▶ Task details
Exactly the lines from the one containing "Given: Click the State Sales Tax label" through the end of the listing below are required, restated word for word and without pictures.

▶ Data excerpts
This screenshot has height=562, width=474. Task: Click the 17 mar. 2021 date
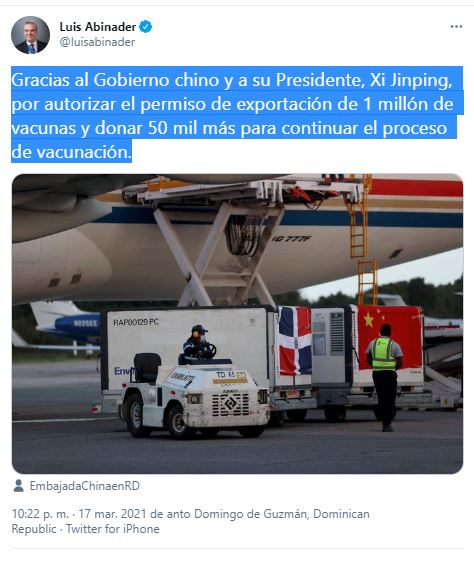(113, 514)
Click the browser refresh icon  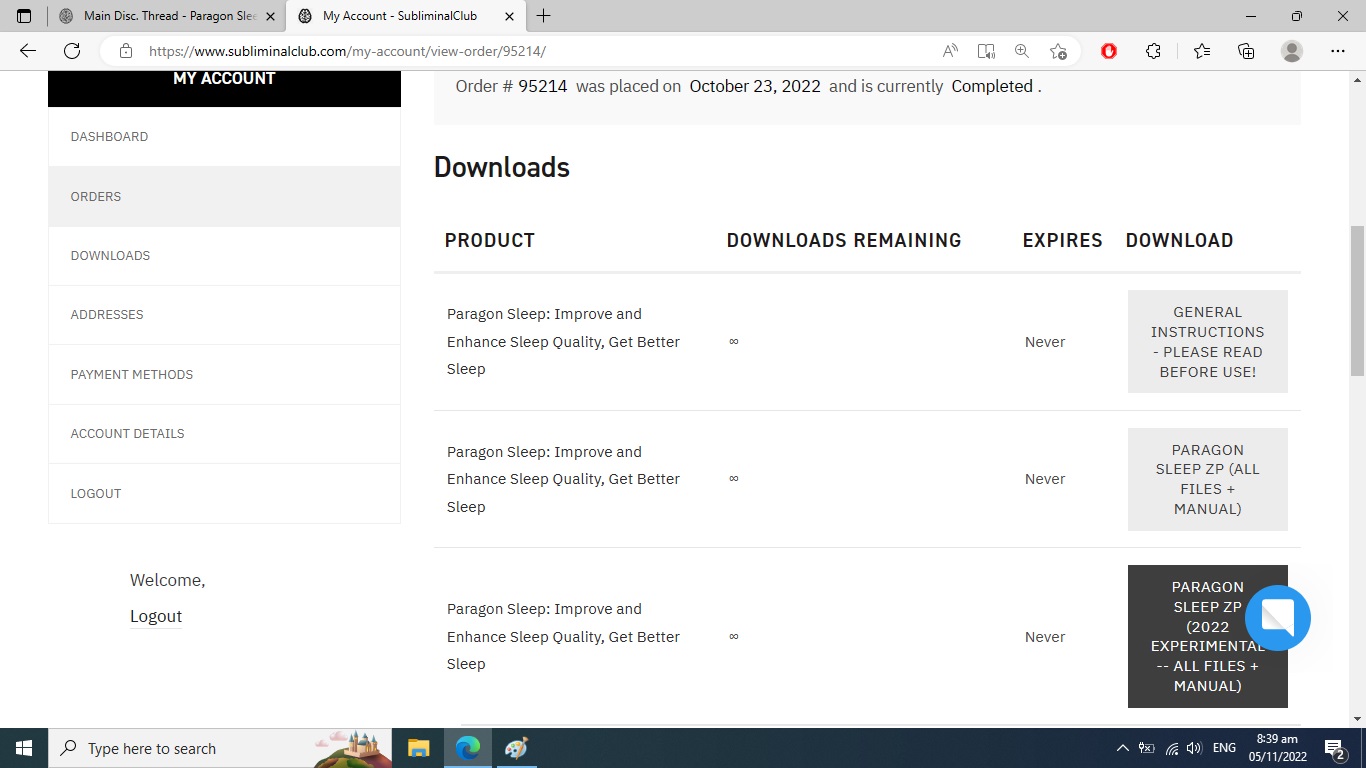[72, 51]
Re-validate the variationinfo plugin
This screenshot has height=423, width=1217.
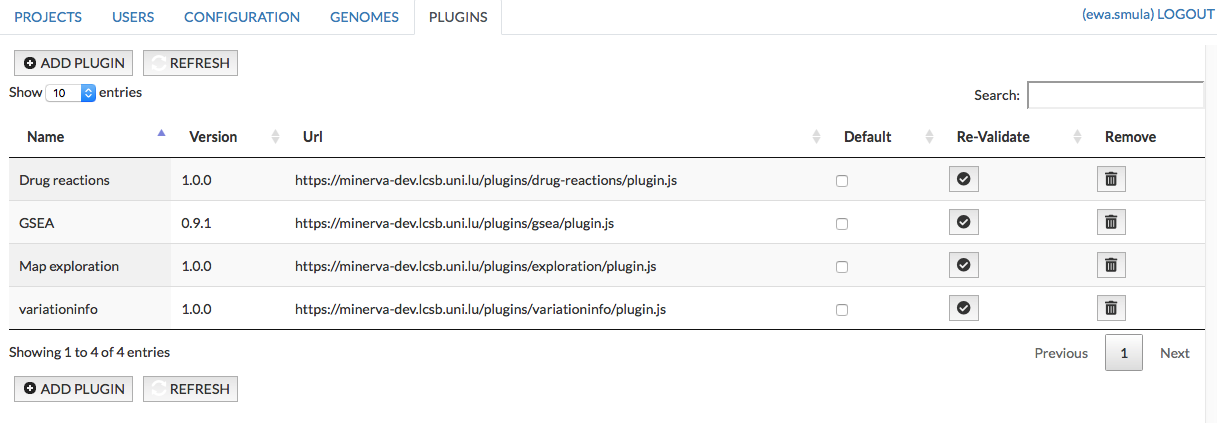click(x=963, y=308)
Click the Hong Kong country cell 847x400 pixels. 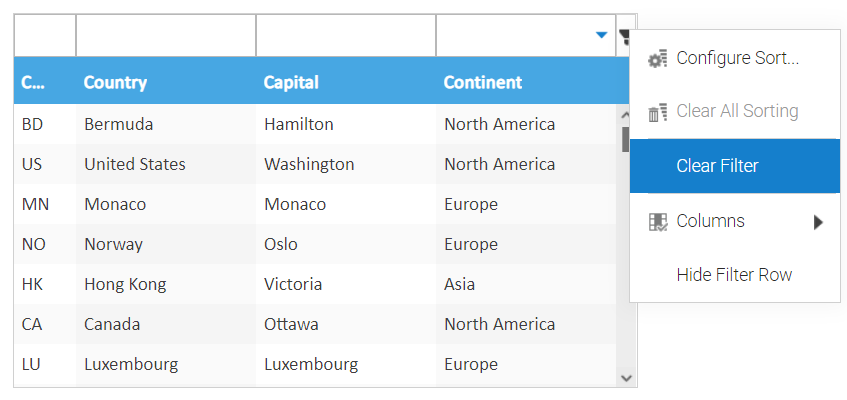[x=125, y=285]
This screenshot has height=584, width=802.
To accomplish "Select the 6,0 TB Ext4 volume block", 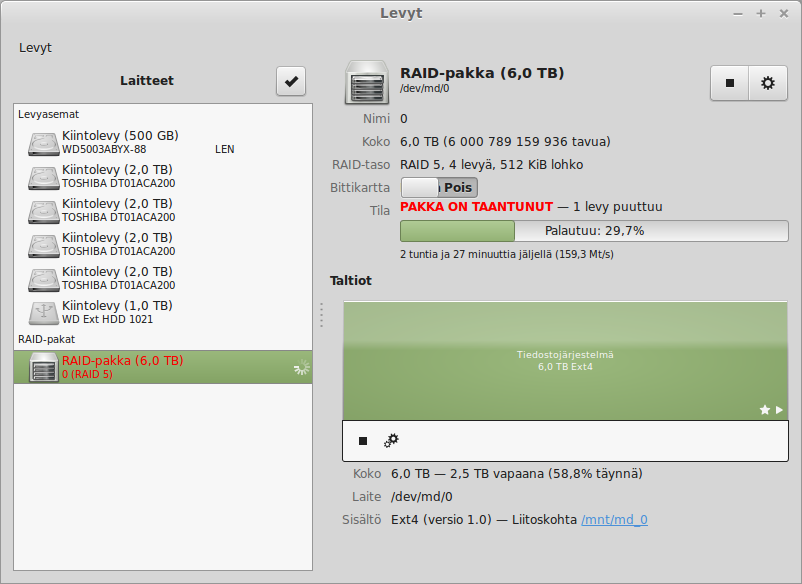I will 565,360.
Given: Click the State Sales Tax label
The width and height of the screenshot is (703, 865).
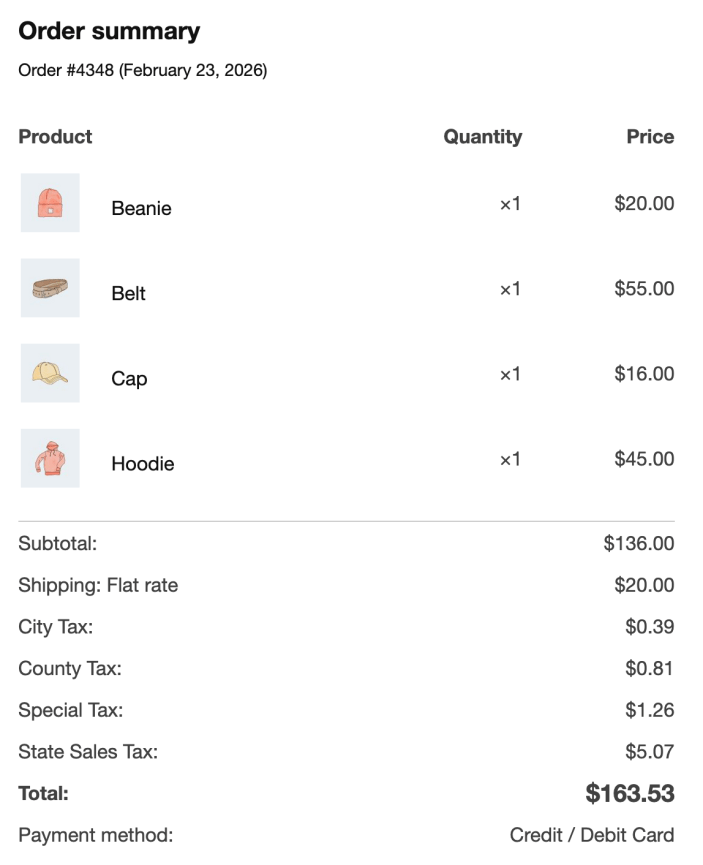Looking at the screenshot, I should coord(88,751).
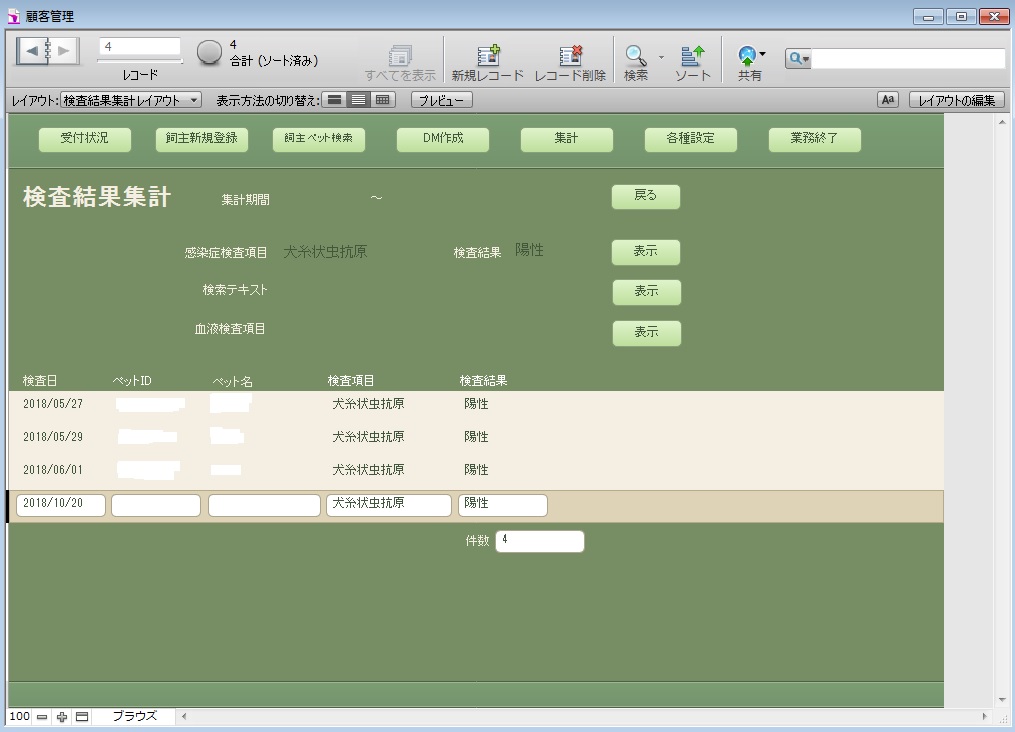This screenshot has height=732, width=1015.
Task: Click the Delete Record (レコード削除) icon
Action: click(x=570, y=57)
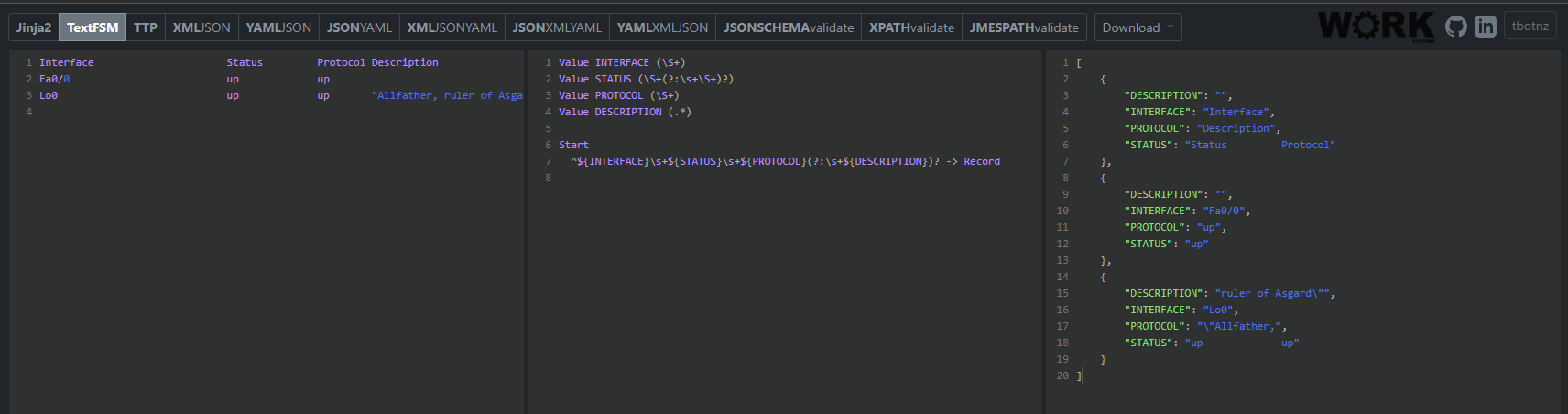Open the LinkedIn icon link
Viewport: 1568px width, 414px height.
click(1485, 27)
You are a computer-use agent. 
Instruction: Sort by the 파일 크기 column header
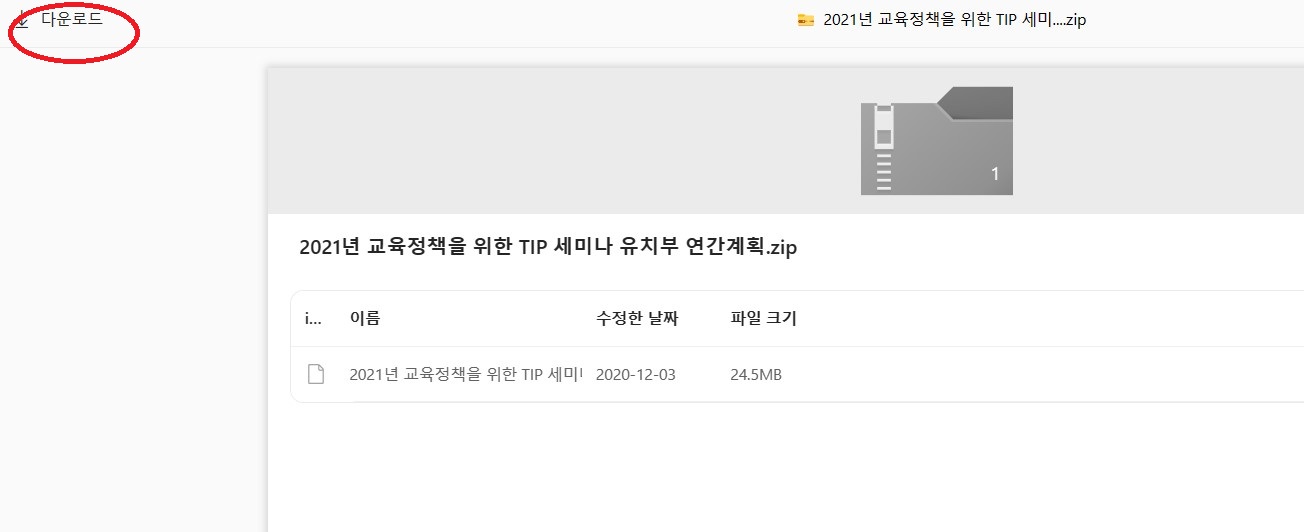point(764,319)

▶ Exercise response
Given: Click the State Sales Tax label
The width and height of the screenshot is (703, 865).
Looking at the screenshot, I should coord(88,751).
This screenshot has height=732, width=1015.
Task: Click the Delete Record (レコード削除) icon
Action: click(x=570, y=57)
Open the LinkedIn icon link
Viewport: 1568px width, 414px height.
click(1485, 27)
You are a computer-use agent. 
Instruction: Sort by the 파일 크기 column header
point(764,319)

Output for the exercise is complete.